Nothing but the lines from the one with "Task: Select available circle on May 30" down to the one with "The image size is (540, 405)." should be returned, exactly and with both ends included, from the material below.

- EXERCISE MATERIALS -
···

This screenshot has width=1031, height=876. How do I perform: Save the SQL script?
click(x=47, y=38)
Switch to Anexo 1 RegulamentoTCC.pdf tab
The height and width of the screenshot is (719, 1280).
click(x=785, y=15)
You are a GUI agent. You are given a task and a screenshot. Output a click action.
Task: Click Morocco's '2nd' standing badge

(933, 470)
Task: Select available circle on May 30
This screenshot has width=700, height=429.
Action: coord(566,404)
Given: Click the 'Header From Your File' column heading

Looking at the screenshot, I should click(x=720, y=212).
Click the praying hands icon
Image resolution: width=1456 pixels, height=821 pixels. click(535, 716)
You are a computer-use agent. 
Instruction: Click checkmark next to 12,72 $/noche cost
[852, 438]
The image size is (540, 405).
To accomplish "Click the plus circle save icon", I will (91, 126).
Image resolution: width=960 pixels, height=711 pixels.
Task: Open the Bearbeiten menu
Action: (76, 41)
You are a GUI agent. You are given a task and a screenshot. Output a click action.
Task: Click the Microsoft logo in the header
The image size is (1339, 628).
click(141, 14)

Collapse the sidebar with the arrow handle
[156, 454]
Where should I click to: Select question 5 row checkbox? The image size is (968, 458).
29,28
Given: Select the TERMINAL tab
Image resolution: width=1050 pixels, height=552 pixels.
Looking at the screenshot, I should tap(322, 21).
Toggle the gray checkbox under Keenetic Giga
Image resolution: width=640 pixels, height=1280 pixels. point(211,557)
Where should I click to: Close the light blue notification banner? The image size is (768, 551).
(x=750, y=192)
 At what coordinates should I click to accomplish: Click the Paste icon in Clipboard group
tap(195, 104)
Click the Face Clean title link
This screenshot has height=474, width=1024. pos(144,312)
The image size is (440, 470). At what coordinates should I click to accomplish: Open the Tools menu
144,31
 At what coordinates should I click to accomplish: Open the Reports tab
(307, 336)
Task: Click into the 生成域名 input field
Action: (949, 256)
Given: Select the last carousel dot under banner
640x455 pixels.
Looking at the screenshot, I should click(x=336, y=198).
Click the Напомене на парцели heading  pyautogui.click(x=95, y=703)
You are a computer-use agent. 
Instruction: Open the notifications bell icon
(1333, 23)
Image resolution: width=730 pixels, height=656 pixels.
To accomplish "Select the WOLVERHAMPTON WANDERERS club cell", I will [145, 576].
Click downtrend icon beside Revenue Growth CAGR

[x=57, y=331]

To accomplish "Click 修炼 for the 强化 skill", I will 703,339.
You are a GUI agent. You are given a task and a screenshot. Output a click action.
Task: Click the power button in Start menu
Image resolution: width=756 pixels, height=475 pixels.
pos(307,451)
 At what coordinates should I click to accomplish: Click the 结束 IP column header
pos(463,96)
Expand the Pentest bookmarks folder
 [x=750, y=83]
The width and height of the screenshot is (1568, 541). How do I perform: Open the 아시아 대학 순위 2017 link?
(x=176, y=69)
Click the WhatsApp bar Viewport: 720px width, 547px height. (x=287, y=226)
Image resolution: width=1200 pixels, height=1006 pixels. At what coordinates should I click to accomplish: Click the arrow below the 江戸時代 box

···

- WORKED SOLUTION -
Task: Select available circle on May 30
This screenshot has width=700, height=429.
Action: coord(566,404)
Given: Click the 'Header From Your File' column heading

Looking at the screenshot, I should click(x=720, y=212).
Click the praying hands icon
Image resolution: width=1456 pixels, height=821 pixels. click(535, 716)
You are a computer-use agent. 
Instruction: Click checkmark next to 12,72 $/noche cost
[852, 438]
The image size is (540, 405).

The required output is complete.